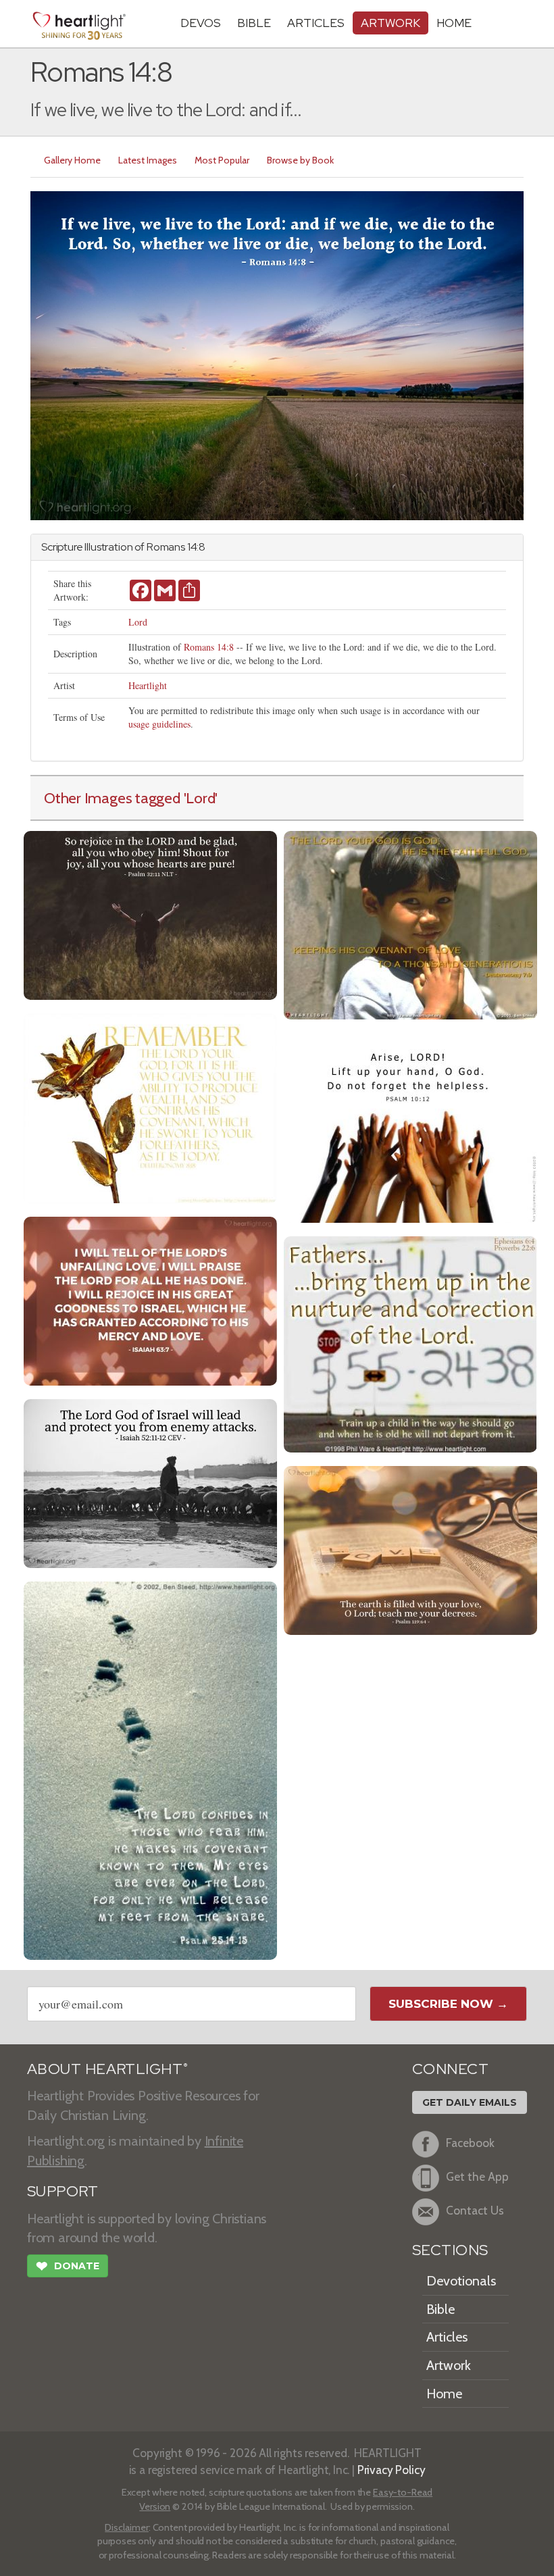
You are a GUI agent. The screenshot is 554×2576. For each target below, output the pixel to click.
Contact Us (475, 2210)
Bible (254, 22)
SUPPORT (62, 2191)
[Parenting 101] (410, 1342)
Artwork (390, 22)
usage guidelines (159, 723)
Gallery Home (72, 160)
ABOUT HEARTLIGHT (107, 2069)
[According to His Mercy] (150, 1299)
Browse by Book (300, 160)
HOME (454, 22)
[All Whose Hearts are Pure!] (150, 913)
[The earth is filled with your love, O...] (410, 1548)
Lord (137, 621)
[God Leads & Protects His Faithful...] (150, 1481)
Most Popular (222, 160)
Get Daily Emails (469, 2102)
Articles (316, 22)
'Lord (200, 797)
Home (444, 2393)
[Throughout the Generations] (410, 923)
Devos (200, 22)
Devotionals (461, 2281)
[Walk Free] (150, 1769)
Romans (166, 547)
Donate (67, 2266)
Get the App (477, 2176)
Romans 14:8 (209, 646)
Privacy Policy (391, 2470)
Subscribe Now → (448, 2004)
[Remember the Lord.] (150, 1107)
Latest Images (147, 160)
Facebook (470, 2143)
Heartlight (147, 685)
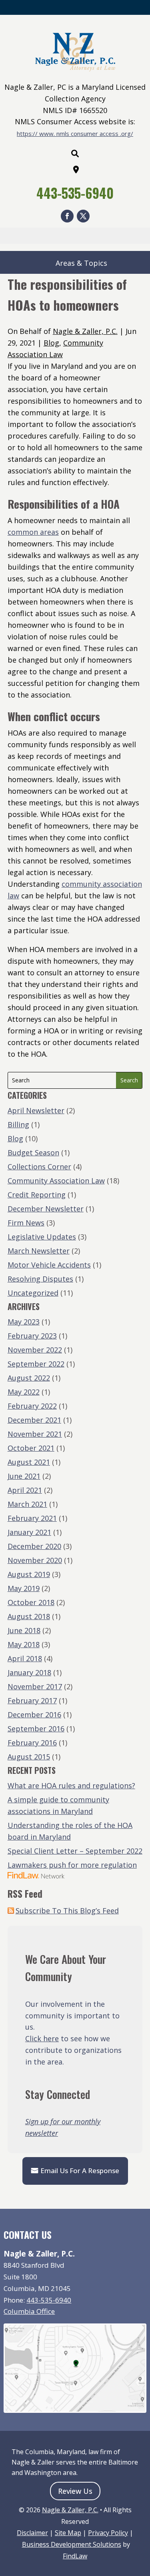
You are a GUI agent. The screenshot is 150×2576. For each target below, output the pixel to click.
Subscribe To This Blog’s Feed (67, 1910)
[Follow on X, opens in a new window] (83, 216)
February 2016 (32, 1742)
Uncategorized (33, 1293)
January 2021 (29, 1532)
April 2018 (25, 1658)
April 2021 (25, 1490)
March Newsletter (39, 1251)
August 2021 (29, 1462)
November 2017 (35, 1686)
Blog (51, 343)
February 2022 (32, 1406)
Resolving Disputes (40, 1279)
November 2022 (35, 1350)
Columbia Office (29, 2311)
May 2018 (24, 1644)
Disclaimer (32, 2532)
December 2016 (34, 1714)
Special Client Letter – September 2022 (75, 1851)
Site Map (68, 2532)
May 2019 (24, 1588)
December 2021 (34, 1420)
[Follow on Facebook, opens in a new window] (67, 216)
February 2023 (32, 1336)
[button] (142, 2518)
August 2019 (29, 1574)
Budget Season (33, 1152)
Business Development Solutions (71, 2544)
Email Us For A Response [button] (79, 2170)
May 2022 (24, 1392)
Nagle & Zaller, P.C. (85, 331)
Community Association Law (56, 1180)
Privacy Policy (108, 2532)
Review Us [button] (75, 2491)
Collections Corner (39, 1166)
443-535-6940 (75, 193)
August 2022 (29, 1378)
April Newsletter (36, 1110)
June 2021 (24, 1476)
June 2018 (24, 1630)
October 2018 (31, 1602)
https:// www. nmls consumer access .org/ (75, 133)
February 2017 (32, 1700)
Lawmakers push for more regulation (72, 1865)
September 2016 (36, 1728)
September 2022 (36, 1364)
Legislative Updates (42, 1236)
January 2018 (29, 1672)
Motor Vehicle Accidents (49, 1265)
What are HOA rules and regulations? (71, 1785)
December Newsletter (46, 1208)
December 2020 (34, 1546)
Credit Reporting (37, 1194)
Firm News (26, 1222)
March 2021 (27, 1504)
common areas (33, 532)
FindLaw (75, 2556)
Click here (42, 2038)
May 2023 (24, 1321)
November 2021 (35, 1434)
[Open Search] (75, 154)
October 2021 (31, 1448)
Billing (18, 1124)
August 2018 (29, 1616)
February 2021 (32, 1518)
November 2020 (35, 1560)
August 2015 (29, 1756)
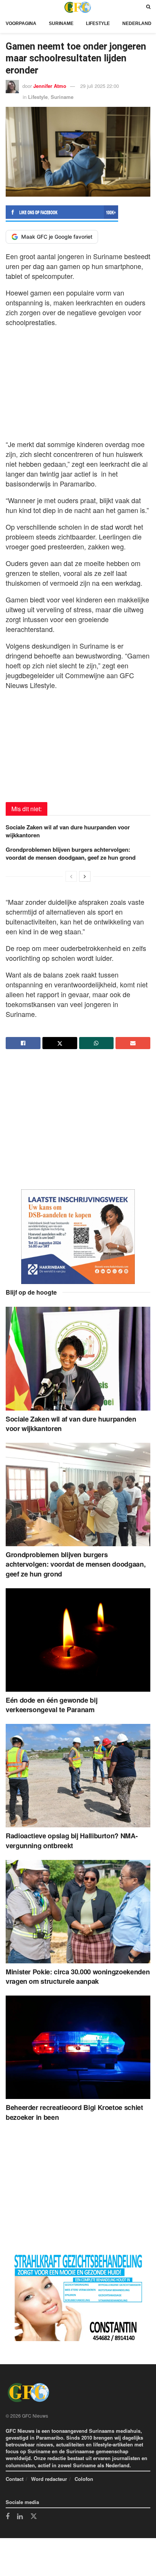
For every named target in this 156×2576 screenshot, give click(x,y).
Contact (14, 2478)
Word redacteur (49, 2478)
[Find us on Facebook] (7, 2517)
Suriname (61, 23)
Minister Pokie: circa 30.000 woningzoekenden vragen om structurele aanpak (78, 1976)
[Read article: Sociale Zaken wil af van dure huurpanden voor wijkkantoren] (78, 1358)
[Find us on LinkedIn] (20, 2517)
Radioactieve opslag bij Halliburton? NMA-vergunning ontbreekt (71, 1840)
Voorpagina (21, 23)
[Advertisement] (78, 381)
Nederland (136, 23)
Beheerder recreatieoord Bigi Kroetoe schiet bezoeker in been (74, 2112)
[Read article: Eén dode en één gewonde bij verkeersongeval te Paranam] (78, 1640)
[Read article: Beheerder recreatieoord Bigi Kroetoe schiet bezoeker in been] (78, 2047)
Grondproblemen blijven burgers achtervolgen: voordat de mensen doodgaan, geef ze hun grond (71, 853)
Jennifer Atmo (49, 85)
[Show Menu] (7, 7)
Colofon (84, 2478)
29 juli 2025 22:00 (99, 85)
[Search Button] (148, 7)
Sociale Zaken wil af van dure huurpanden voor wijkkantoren (68, 831)
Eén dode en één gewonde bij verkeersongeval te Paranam (51, 1704)
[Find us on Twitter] (33, 2516)
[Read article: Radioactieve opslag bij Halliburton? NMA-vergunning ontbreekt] (78, 1775)
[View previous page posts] (71, 876)
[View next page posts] (84, 876)
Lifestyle (98, 23)
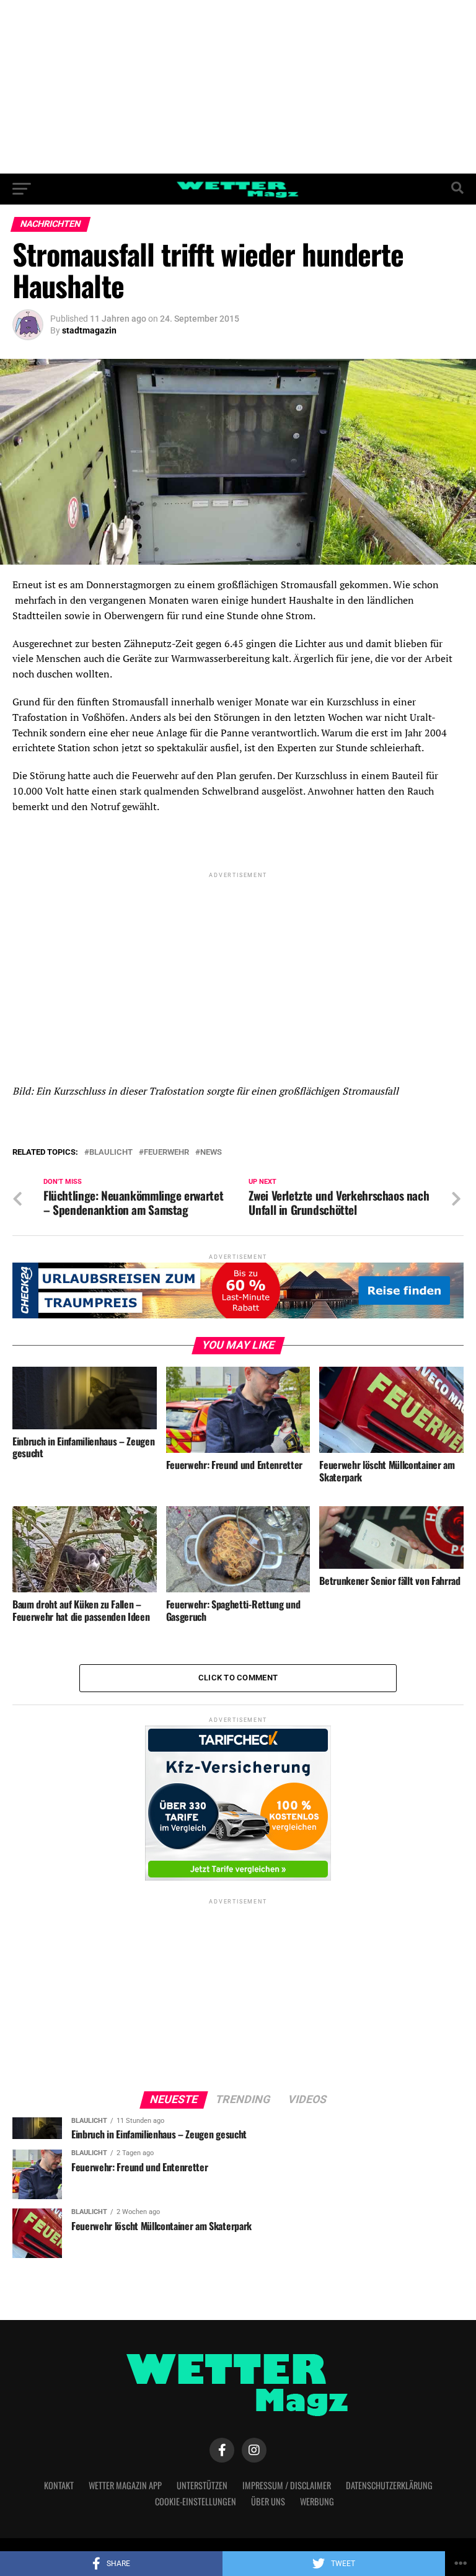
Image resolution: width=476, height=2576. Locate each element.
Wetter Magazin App (125, 2485)
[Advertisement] (238, 87)
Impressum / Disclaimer (286, 2485)
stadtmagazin (89, 330)
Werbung (317, 2501)
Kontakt (59, 2485)
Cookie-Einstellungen (195, 2501)
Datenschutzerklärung (389, 2485)
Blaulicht (111, 1153)
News (211, 1153)
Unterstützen (202, 2485)
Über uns (268, 2501)
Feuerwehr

[What this task involves] Reproduce the listing above only between the lines holding "Subscribe Now → (448, 2004)" and "August 2019 (29, 1574)", inclusive. Every line must match exactly, and pictures are dropped.

[Output]
Subscribe Now → (448, 2004)
[Remember the Lord.] (150, 1107)
Latest Images (147, 160)
Facebook (470, 2143)
Heartlight (147, 685)
You are a GUI agent. The screenshot is 150×2576. For each target below, output the pixel to click.
Subscribe To This Blog’s Feed (67, 1910)
[Follow on X, opens in a new window] (83, 216)
February 2016 (32, 1742)
Uncategorized (33, 1293)
January 2021 (29, 1532)
April 2018 (25, 1658)
April 2021 (25, 1490)
March Newsletter (39, 1251)
August 2021 (29, 1462)
November 2017 (35, 1686)
Blog (51, 343)
February 2022 (32, 1406)
Resolving Disputes (40, 1279)
November 2022 (35, 1350)
Columbia Office (29, 2311)
May 2018 (24, 1644)
Disclaimer (32, 2532)
December 2016 (34, 1714)
Special Client Letter – September 2022 (75, 1851)
Site Map (68, 2532)
May 2019 (24, 1588)
December 2021 (34, 1420)
[Follow on Facebook, opens in a new window] (67, 216)
February 2023 (32, 1336)
[button] (142, 2518)
August 2019 (29, 1574)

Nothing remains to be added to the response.